Design and Installing Lawn Irrigation Not As Easy As It Looks

Q. We installed a lawn 18 months ago, but it has a difficult time during summer months. I aerate it, fertilize it and I know the drainage is good because the landscaper installed the system to our HOA requirements. I water twice daily, six days a week around 5 AM and 9 PM. There is a decent amount of shade and the yard faces south. Even the heavily shaded areas have problems. What can I do differently?

Brown patches in lawns during hot summers will quickly show irrigation weaknesses. Notice these patches are also close to the patio where people walk. This area should probably be core aerified annually due to traffic.

A. I looked at your pictures and the lawn looks good in most places except for a few small brown areas. Brown spots during summer months frequently point out weaknesses in the irrigation system. In your case the brown spots are also in front of the patio where there is alot of human traffic. Areas like this should be core aerified annually.

Hollow tine aerifier

            My first suspicion is the irrigation system and was not installed or maintained properly. Let’s cover the basic “must dos” when installing and maintaining an irrigation system.

Water pressure

The operating water pressure MUST be within the operating range of the sprinkler nozzles. Frequently this is 15– 30 psi. Some expensive sprinkler heads have built in pressure regulators, but lesser expensive ones may not. If the water pressure is too high, fogging or misting will occur out of the nozzle. If the sprinkler head is “fogging”, then brown spots will occur in weak areas. If pressure is too high, reduce it with a pressure regulator. If water pressure is too low, remove any pressure regulator, change it for the proper one or install a booster pump to increase the water pressure.

Head to head coverage

Water must be thrown from the nozzle far enough to reach neighboring sprinkler heads. Sprinkler heads must be installed at distances specified by the nozzles. These distances are meaningless if you don’t have the right water pressure.

Sprinkler nozzles

Sprinkler nozzles specify the operating pressure range, allowable spacing between sprinkler heads and precipitation rate in inches per hour among other things. These nozzles must be matched to each other. If someone maintains the irrigation system and replaces a nozzle with the wrong kind, it will produce brown spots in underwatered, weak areas.
            Curved areas and re-curved areas of the lawn are the most difficult to water. There are adjustable nozzles that can be used but it will always be a weak irrigation area subject to brown spots.

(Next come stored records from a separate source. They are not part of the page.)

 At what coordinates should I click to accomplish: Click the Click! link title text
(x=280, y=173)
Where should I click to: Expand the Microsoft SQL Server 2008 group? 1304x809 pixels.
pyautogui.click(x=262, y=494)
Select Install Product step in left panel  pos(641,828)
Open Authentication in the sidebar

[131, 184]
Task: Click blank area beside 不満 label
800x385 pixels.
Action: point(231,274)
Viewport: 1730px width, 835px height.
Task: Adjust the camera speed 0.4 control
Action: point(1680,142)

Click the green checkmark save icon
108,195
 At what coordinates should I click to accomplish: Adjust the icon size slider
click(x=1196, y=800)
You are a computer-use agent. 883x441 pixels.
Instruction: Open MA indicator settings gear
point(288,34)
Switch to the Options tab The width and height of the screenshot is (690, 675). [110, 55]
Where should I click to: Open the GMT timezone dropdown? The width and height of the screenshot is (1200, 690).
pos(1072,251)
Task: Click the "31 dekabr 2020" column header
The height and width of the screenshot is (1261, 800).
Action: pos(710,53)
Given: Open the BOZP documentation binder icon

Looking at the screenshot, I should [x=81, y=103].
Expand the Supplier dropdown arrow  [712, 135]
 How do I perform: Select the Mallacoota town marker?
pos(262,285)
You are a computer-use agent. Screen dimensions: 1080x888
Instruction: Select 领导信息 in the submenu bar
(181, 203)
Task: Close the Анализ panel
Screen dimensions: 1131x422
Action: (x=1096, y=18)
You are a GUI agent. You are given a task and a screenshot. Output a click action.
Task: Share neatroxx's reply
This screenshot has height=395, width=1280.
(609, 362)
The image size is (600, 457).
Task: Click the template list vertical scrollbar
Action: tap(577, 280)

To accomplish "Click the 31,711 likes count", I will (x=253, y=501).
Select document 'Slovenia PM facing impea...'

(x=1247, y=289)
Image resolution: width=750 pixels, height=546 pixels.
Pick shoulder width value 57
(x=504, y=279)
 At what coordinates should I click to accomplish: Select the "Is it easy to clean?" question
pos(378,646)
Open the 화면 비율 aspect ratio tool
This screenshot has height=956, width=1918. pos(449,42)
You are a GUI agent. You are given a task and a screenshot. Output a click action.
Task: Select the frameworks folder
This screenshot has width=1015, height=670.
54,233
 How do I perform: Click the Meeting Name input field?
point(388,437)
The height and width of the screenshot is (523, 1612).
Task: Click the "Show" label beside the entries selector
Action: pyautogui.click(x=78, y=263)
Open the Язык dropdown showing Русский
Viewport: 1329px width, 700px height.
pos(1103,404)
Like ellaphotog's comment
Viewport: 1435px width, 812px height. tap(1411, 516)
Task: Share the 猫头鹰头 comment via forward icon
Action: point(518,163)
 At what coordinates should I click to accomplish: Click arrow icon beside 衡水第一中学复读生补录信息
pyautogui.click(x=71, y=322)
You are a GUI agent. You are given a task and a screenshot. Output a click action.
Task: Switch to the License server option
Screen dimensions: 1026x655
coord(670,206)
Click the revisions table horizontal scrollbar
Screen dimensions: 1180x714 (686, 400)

  •             Never water early at night like at 9 PM. If your lawn is healthy and it has a good irrigation system, one irrigation per day during summer is all that most lawns need IF the sprinkler system was designed and installed correctly. Irrigation should finish just before dawn. If you must water late in the day, apply water so that the grass leaf blades dry before it gets dark.
  •             Don’t rake or catch the grass clippings when mowing. Most mowers now are “mulching mowers” with a special blade and deck design. Returning the clippings to the lawn substitutes for one fertilizer application each season.